ASSIGNMENT >>
When the line with "Rólunk (932, 132)" appears below, start repeating lines exactly, and keep going through the line with "Piactér (111, 132)"; add nothing outside that span.

SOURCE INFORMATION >>
»»
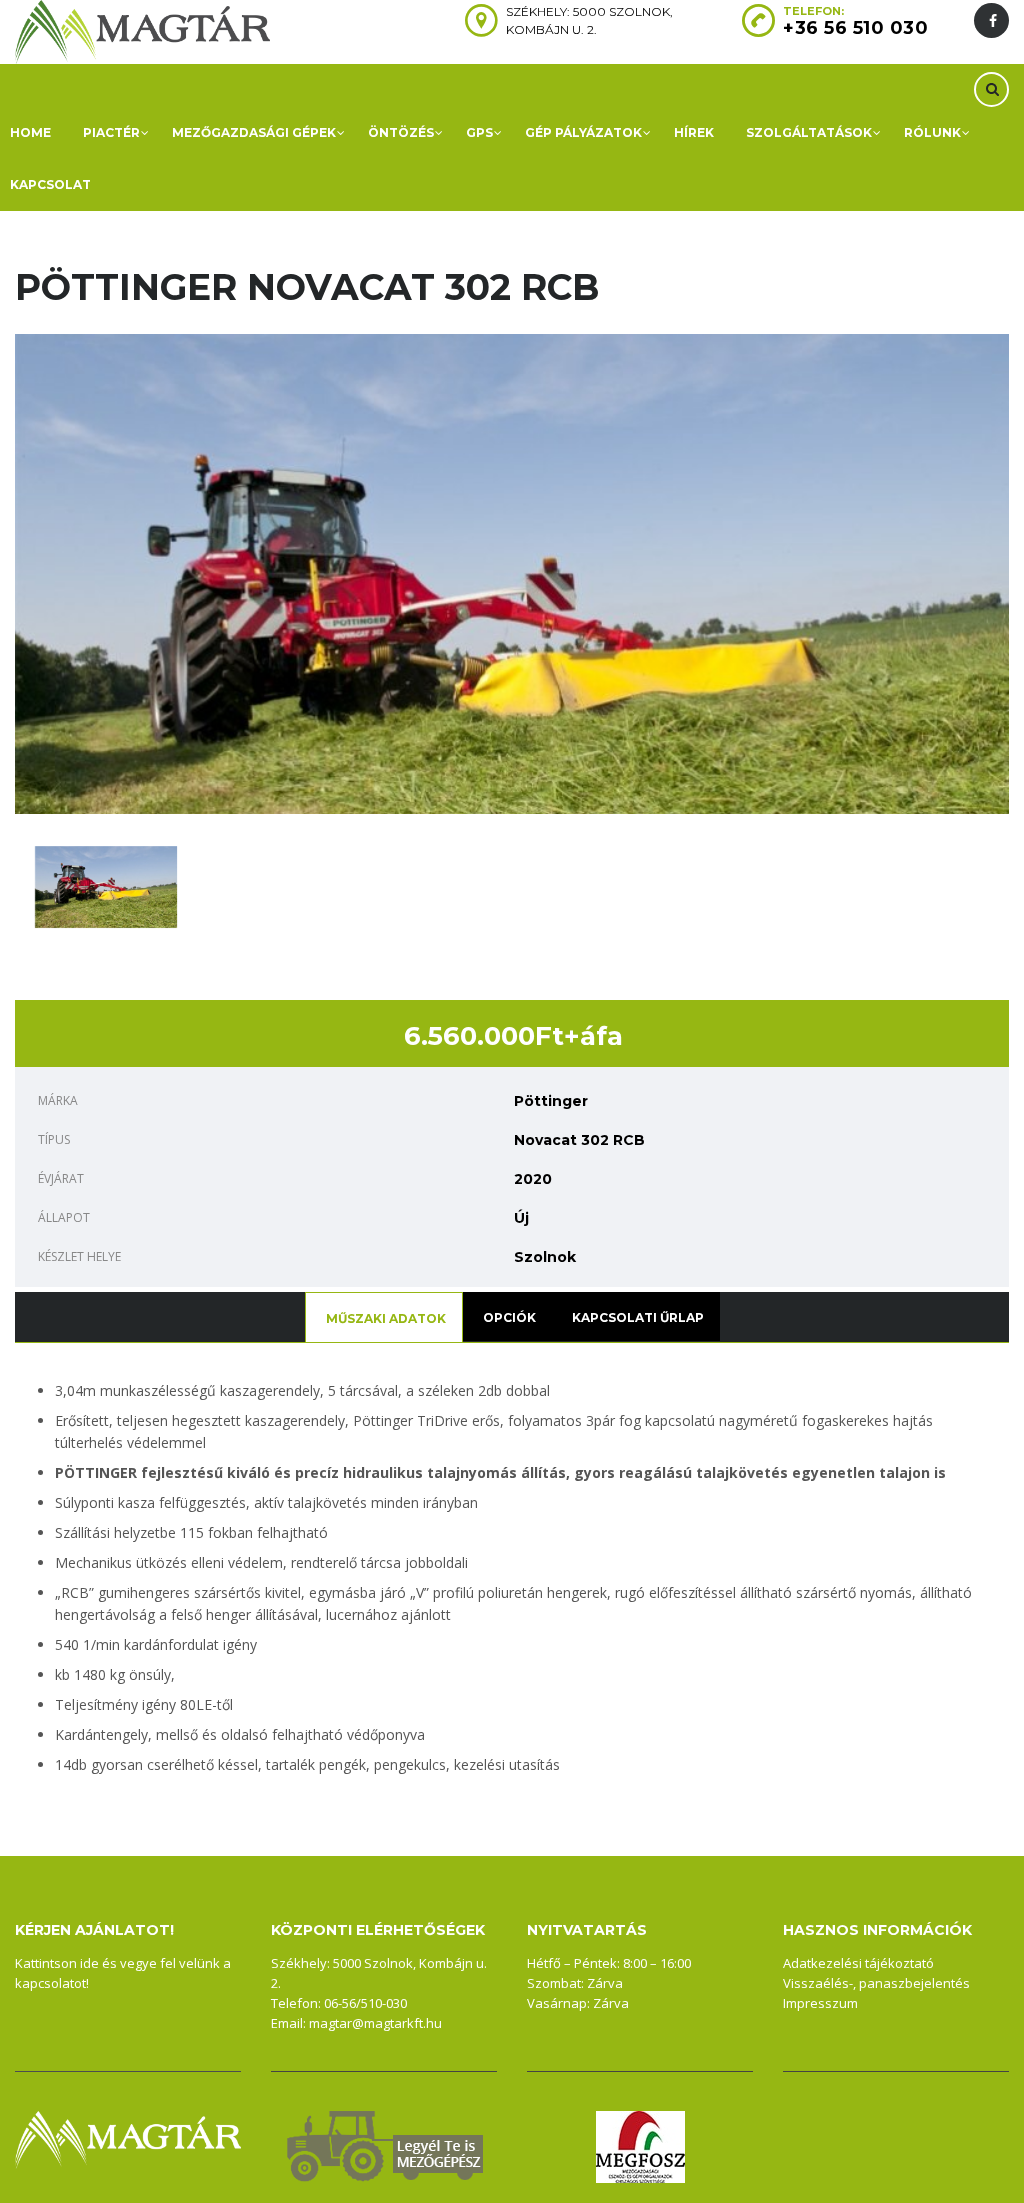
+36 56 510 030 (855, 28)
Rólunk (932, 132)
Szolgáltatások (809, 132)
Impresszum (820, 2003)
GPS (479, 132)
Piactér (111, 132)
««
»»
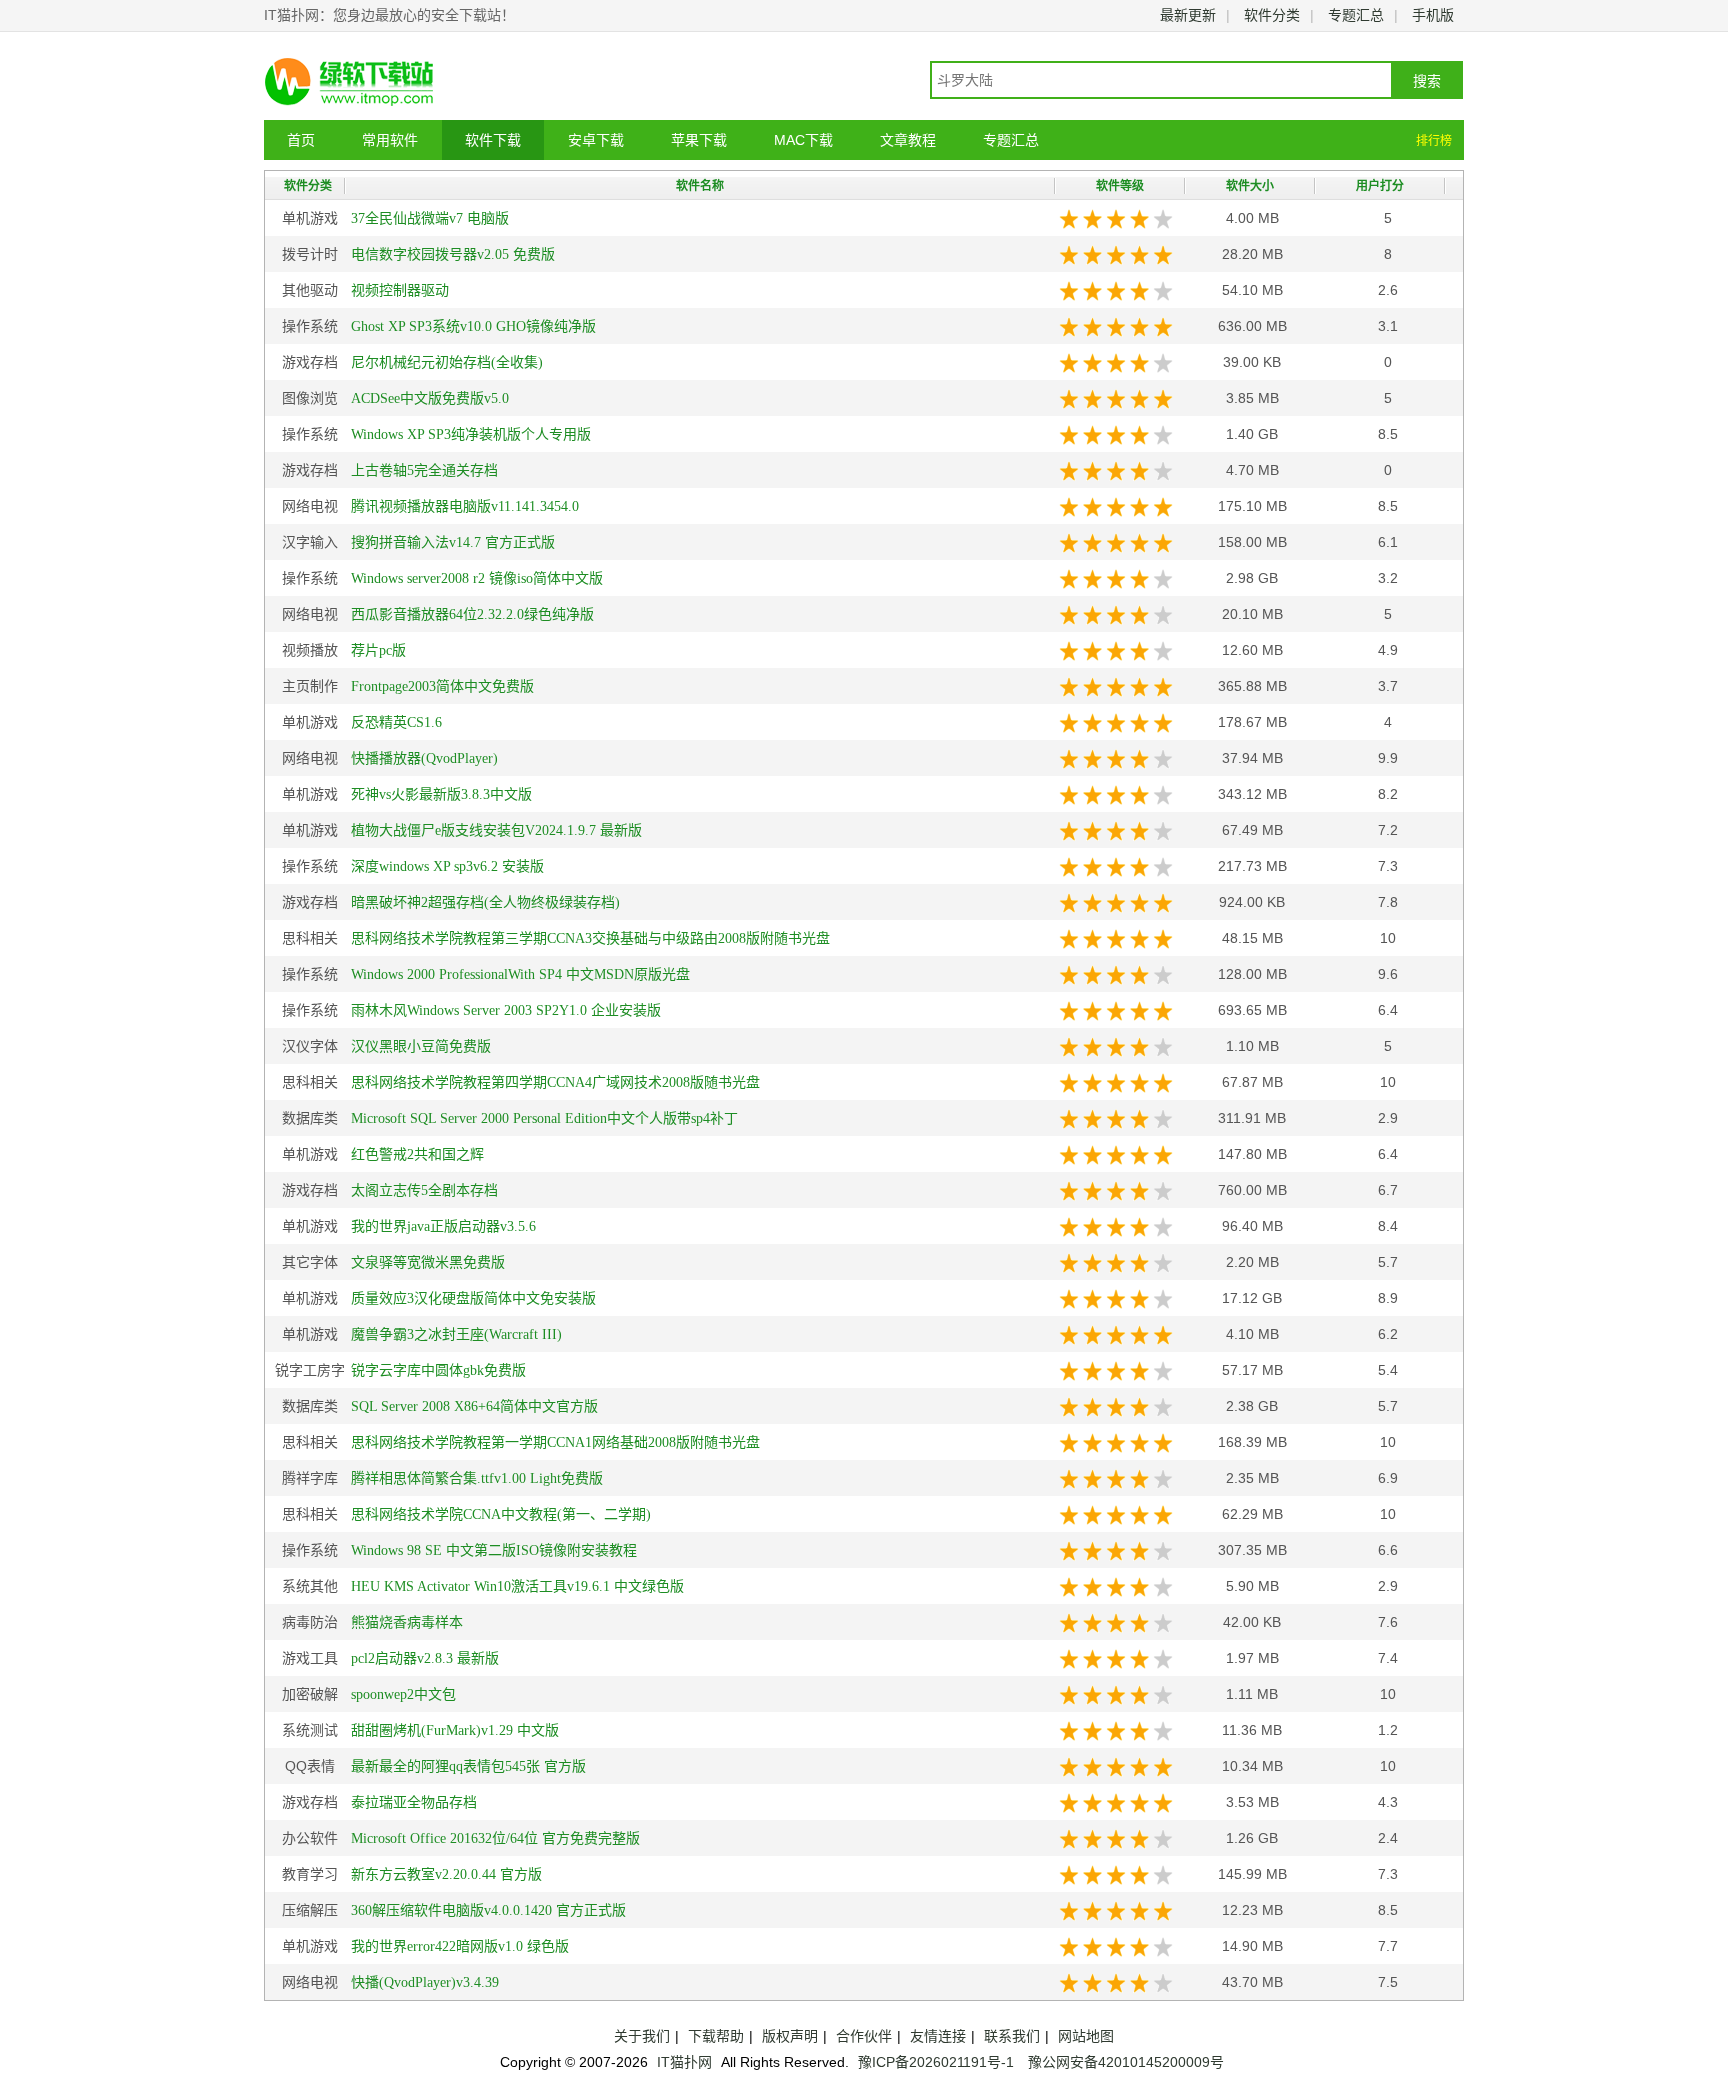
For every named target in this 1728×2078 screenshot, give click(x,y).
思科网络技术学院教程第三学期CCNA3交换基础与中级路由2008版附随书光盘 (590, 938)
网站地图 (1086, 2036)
««
OUTPUT OF THE TASK >>
Rólunk (932, 132)
Szolgáltatások (809, 132)
Impresszum (820, 2003)
GPS (479, 132)
Piactér (111, 132)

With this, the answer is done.